### RECORDS FOR THIS EXERCISE
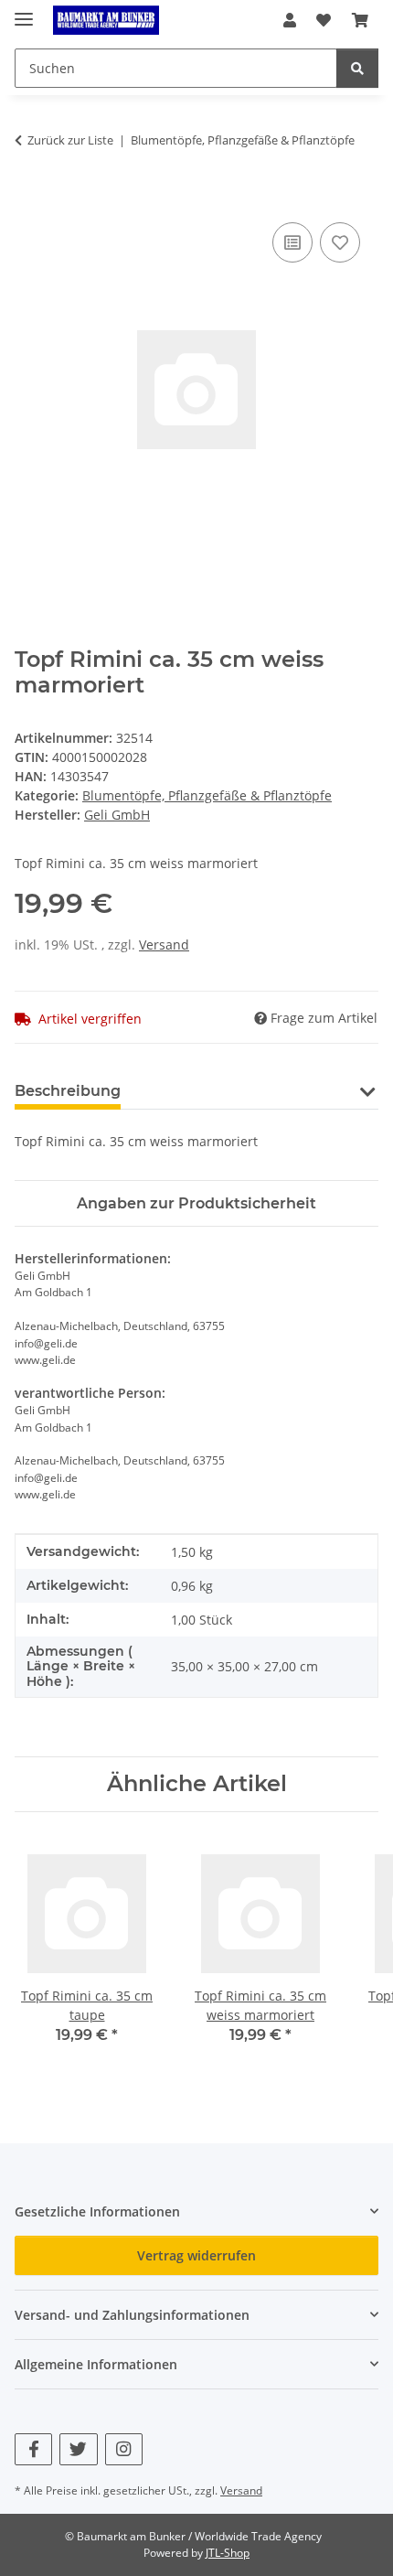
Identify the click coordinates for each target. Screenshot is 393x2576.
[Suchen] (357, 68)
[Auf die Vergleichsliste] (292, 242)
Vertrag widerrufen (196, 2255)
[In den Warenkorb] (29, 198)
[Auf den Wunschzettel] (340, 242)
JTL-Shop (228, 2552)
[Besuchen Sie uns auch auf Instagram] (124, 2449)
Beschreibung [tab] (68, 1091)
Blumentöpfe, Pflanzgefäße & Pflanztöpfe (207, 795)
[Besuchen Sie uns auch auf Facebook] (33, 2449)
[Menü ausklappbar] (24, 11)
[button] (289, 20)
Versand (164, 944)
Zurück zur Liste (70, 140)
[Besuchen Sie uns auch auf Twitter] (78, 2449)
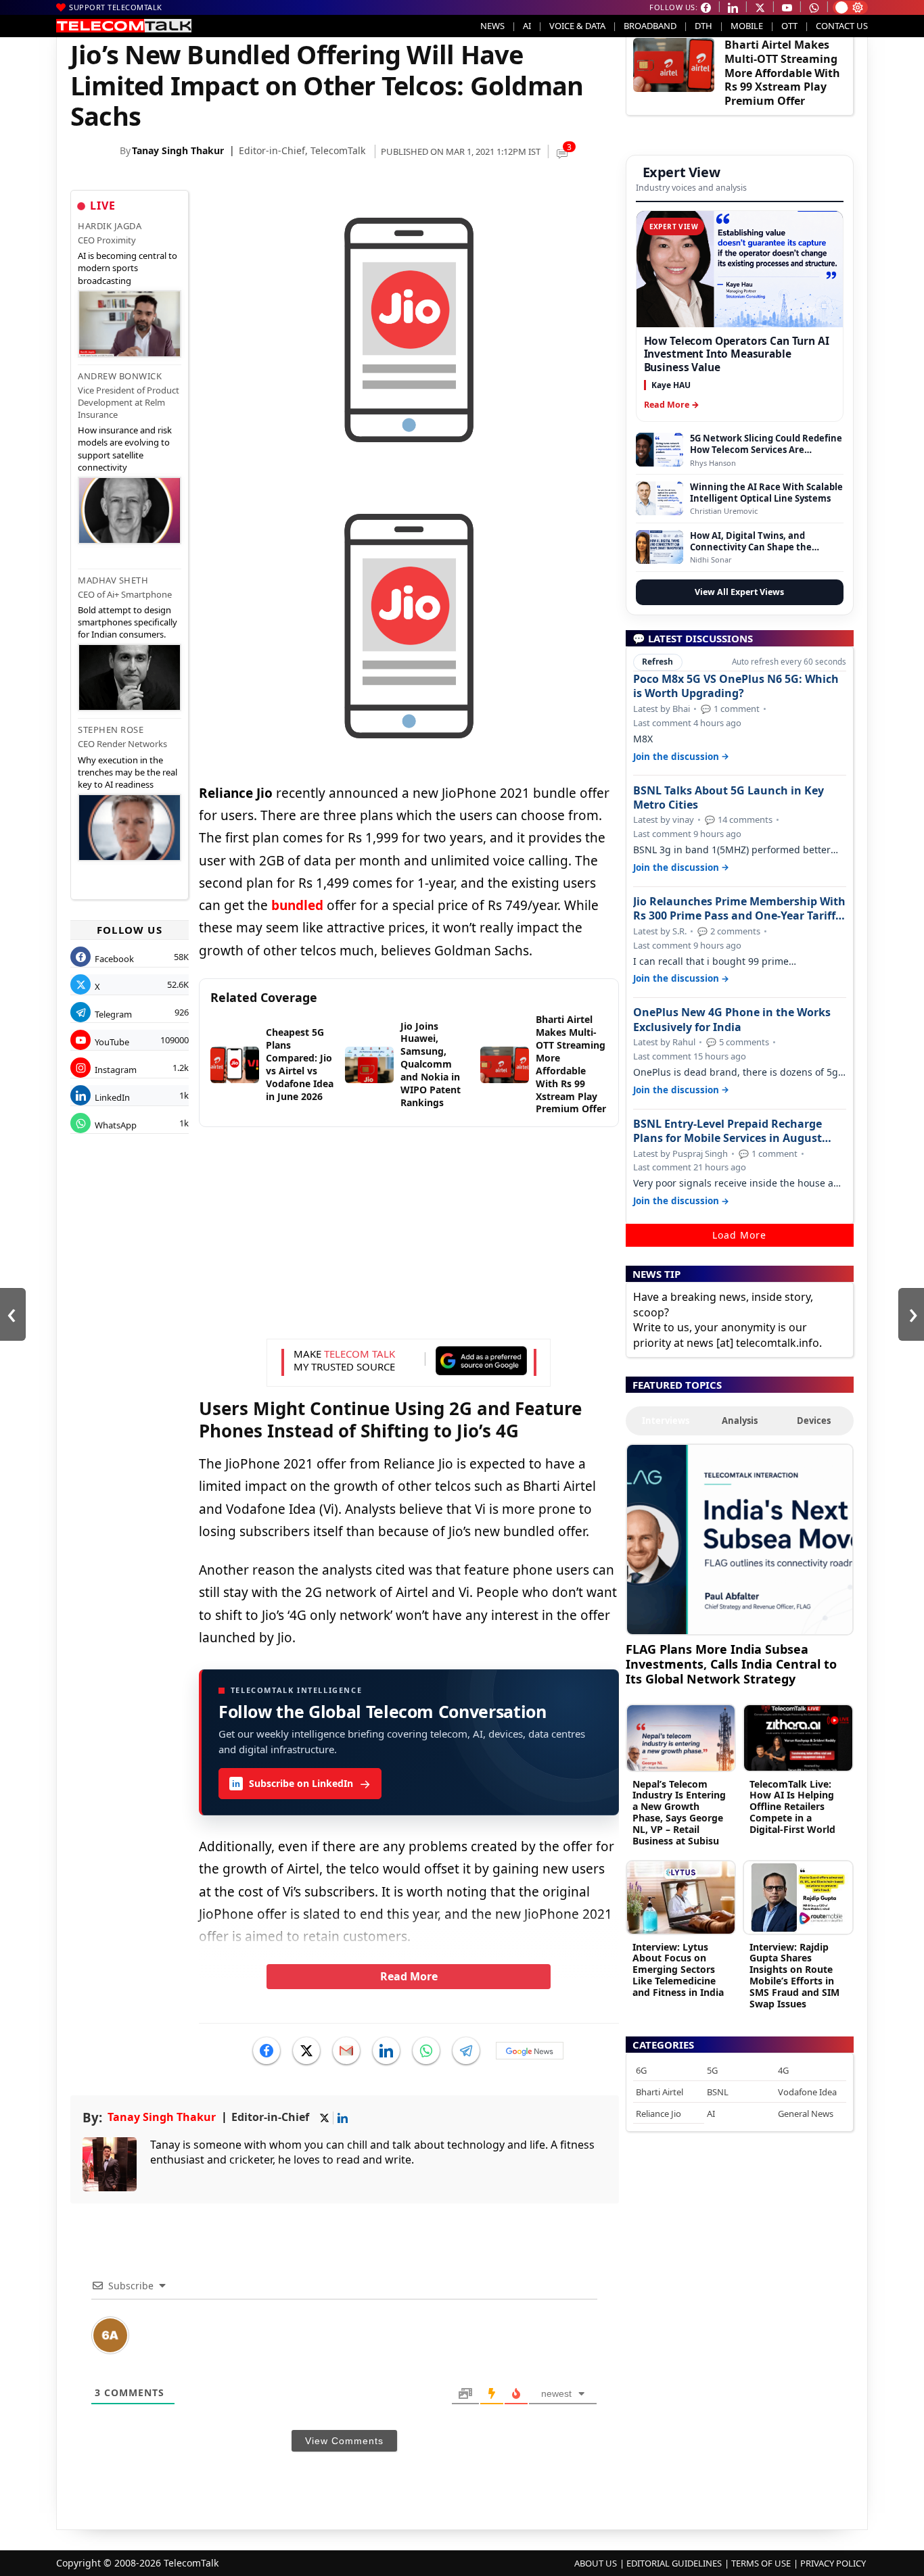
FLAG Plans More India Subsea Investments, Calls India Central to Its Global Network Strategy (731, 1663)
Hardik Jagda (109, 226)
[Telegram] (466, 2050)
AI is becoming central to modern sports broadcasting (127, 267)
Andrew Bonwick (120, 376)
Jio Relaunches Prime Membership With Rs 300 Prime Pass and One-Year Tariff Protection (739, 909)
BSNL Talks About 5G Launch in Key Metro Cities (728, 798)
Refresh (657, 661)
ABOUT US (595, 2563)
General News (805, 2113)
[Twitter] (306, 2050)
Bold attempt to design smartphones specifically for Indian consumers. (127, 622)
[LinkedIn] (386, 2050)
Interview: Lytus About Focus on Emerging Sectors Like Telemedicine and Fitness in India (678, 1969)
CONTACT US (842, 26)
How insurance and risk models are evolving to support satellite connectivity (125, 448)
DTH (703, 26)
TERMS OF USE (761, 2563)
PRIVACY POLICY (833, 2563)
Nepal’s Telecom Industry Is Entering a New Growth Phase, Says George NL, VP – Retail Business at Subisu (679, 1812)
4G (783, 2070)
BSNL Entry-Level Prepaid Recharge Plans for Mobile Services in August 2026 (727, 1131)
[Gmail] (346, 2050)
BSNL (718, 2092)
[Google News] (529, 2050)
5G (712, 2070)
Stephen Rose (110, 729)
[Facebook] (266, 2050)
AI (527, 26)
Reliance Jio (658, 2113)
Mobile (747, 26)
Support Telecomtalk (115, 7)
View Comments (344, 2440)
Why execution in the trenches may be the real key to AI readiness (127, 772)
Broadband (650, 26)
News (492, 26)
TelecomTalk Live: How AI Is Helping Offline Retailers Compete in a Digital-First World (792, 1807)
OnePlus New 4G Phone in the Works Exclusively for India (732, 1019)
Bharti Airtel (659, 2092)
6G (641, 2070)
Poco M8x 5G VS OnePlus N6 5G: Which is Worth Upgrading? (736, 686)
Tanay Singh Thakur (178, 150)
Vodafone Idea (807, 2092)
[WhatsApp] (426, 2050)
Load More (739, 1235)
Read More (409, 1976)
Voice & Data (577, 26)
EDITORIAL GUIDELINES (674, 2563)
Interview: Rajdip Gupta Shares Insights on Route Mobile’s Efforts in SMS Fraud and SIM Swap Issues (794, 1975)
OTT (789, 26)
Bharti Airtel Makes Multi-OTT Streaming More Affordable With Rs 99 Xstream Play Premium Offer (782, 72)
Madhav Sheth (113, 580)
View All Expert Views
######
### RECORDS FOR THIS EXERCISE
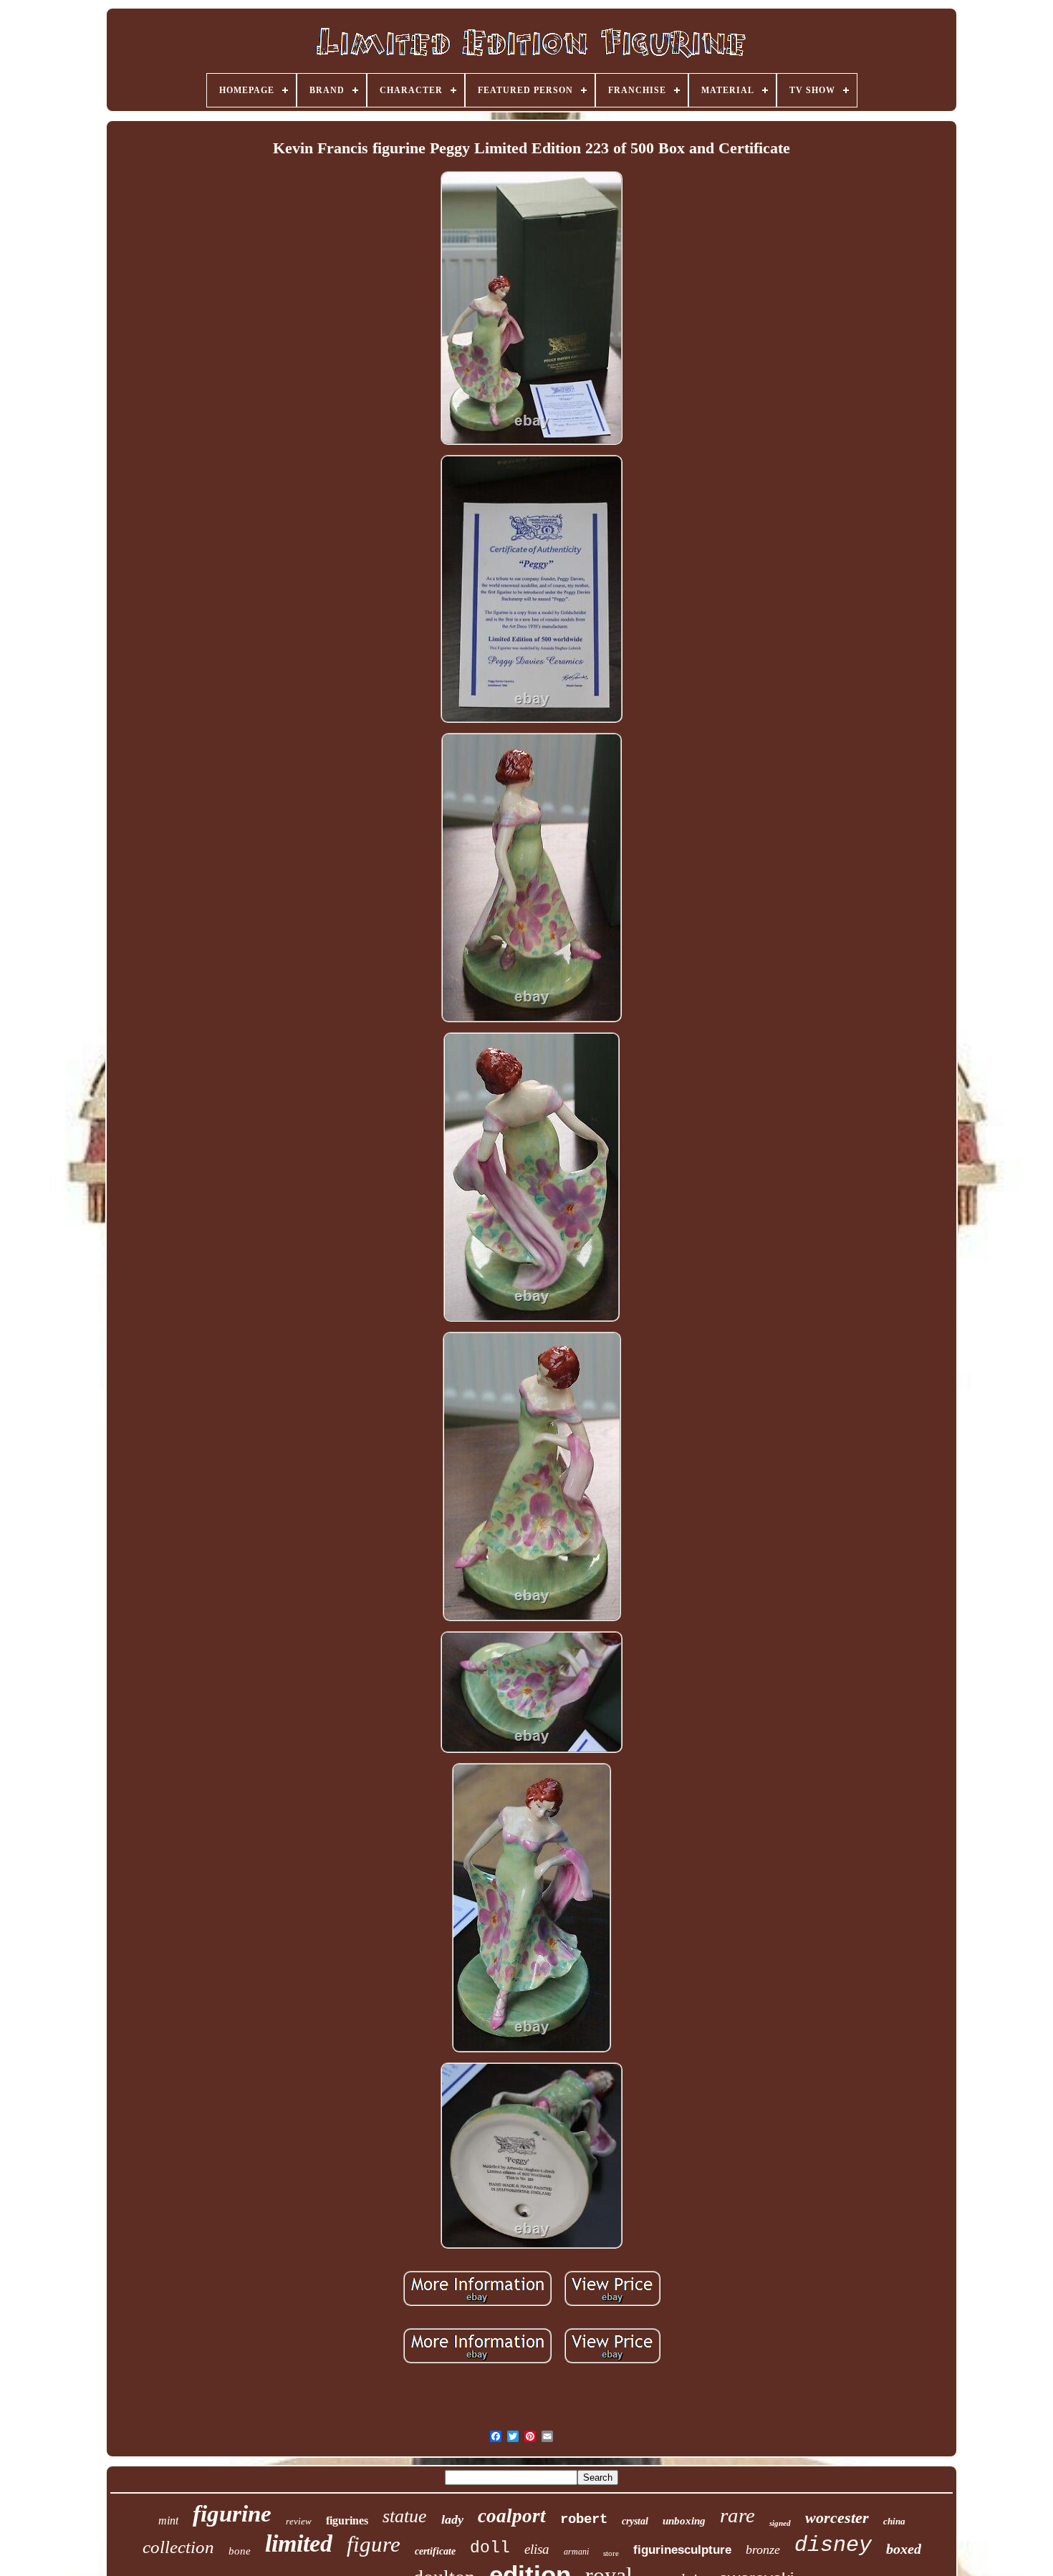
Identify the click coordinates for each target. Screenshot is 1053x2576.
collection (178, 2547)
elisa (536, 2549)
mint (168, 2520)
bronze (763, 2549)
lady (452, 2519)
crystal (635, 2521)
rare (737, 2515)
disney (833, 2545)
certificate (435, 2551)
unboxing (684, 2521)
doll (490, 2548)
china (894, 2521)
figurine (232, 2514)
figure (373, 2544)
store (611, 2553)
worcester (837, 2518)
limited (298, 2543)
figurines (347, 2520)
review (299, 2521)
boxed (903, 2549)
######
### RECORDS FOR THIS EXERCISE
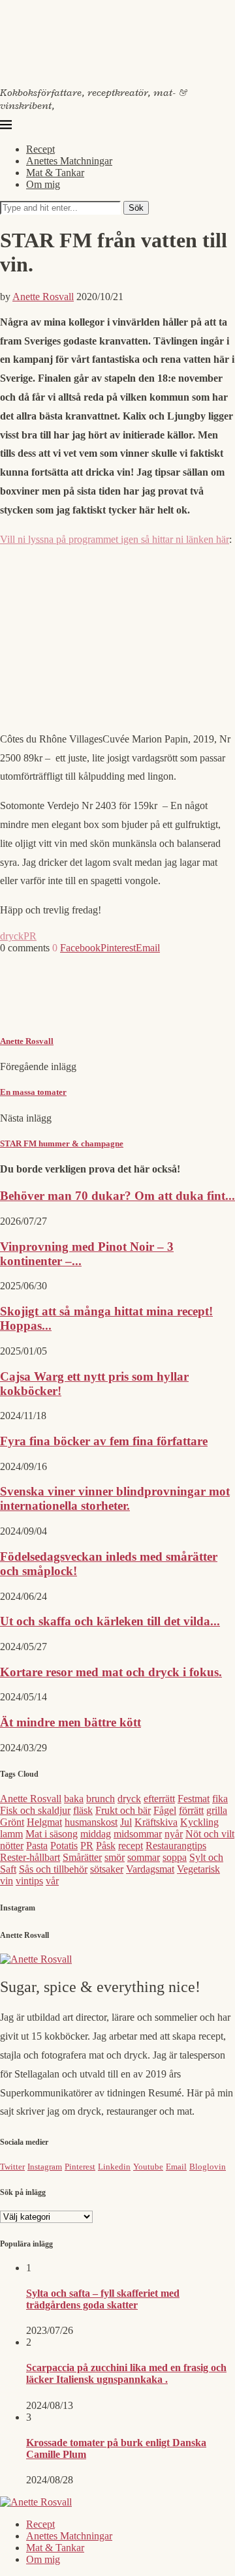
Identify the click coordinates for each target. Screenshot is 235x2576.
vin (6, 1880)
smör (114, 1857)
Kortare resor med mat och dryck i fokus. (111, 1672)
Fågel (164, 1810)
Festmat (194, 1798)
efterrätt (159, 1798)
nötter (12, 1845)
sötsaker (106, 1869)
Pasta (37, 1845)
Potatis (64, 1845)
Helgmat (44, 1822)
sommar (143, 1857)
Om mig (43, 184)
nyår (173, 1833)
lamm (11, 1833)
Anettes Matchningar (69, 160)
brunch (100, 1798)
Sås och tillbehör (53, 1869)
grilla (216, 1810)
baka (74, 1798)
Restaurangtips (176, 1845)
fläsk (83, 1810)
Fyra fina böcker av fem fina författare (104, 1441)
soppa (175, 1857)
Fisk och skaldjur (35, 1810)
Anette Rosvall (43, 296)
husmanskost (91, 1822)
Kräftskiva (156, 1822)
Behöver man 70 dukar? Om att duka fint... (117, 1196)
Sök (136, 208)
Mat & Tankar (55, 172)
######
§ YOUR ASSIGNMENT
What are the lines above, starting at the one with "collection (178, 2547)" and ending at the one with "boxed (903, 2549)"? Give them again exactly, and only them.

§ TASK SOLUTION
collection (178, 2547)
elisa (536, 2549)
mint (168, 2520)
bronze (763, 2549)
lady (452, 2519)
crystal (635, 2521)
rare (737, 2515)
disney (833, 2545)
certificate (435, 2551)
unboxing (684, 2521)
doll (490, 2548)
china (894, 2521)
figurine (232, 2514)
figure (373, 2544)
store (611, 2553)
worcester (837, 2518)
limited (298, 2543)
figurines (347, 2520)
review (299, 2521)
boxed (903, 2549)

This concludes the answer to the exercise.